#### DESCRIÇÃO DA TAREFA
Segundo o texto sobre poder e comunicação, quantas bases militares dos EUA estão espalhadas pelo planeta?

Ao comentar o número de bases militares dos EUA espalhadas pelo planeta — mais de oitocentas — Dowbor nos convida a vê-las também como infraestruturas narrativas. Elas reforçam o mito do “dono do mundo” e sustentam a performance da autoridade global. “O problema não é o Trump. Por trás do Trump, tem uns treze bilionários”, afirmou. No livro, a crítica se aprofunda: “gerou-se uma classe de rentistas que se apropriam de cada movimento, colocando juros, tarifas,sobrepreços” (p. 7). Não é uma questão de figuras individuais, mas de uma lógica sistêmica.

Nesse contexto, o papel da comunicação não é secundário. É central. A manipulação da percepção, a normalização da desigualdade, a transformação da política em espetáculo de guerra tarifária: tudo isso só se sustenta por meio de operações comunicacionais complexas, que exploram os afetos, os vieses cognitivos e os vazios informacionais.

Por isso, o combate às grandes assimetrias globais exige mais do que reformas fiscais. É necessário investir em defesa cognitiva e cultural diante das novas armas do poder digital. Essa reflexão é aprofundada no artigo “As pílulas mágicas de soluções incríveis para o grande problema comunicacional”, coassinado por mim e por Reynaldo Aragon, no qual analisamos como a busca por soluções simplistas e tecnocêntricas tende a despolitizar o debate sobre soberania informacional e obscurecer os reais centros de poder algorítmico.

#### DADOS FORNECIDOS
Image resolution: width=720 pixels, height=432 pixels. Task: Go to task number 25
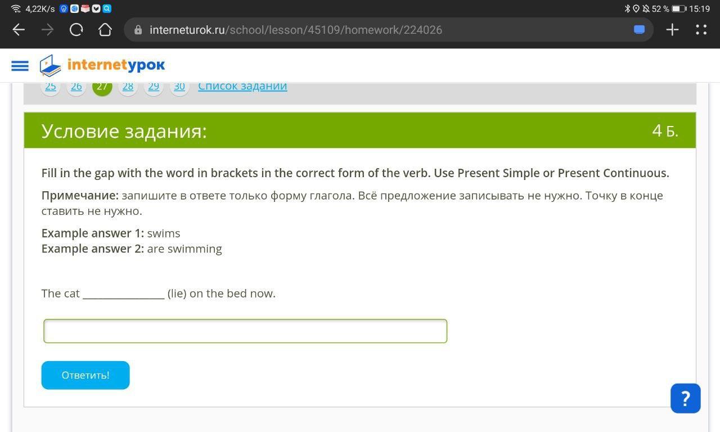point(51,87)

#### SOLUÇÃO DO PROBLEMA
Mais de oitocentas.